Pull out every line of the entries below that contains the string "height", and copy each one without changes.

■ Excerpted records ■

____________

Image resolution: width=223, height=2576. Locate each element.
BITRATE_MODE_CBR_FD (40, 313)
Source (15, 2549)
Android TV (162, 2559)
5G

____________

■ Correct answer ■
Image resolution: width=223, height=2576. Locate each element.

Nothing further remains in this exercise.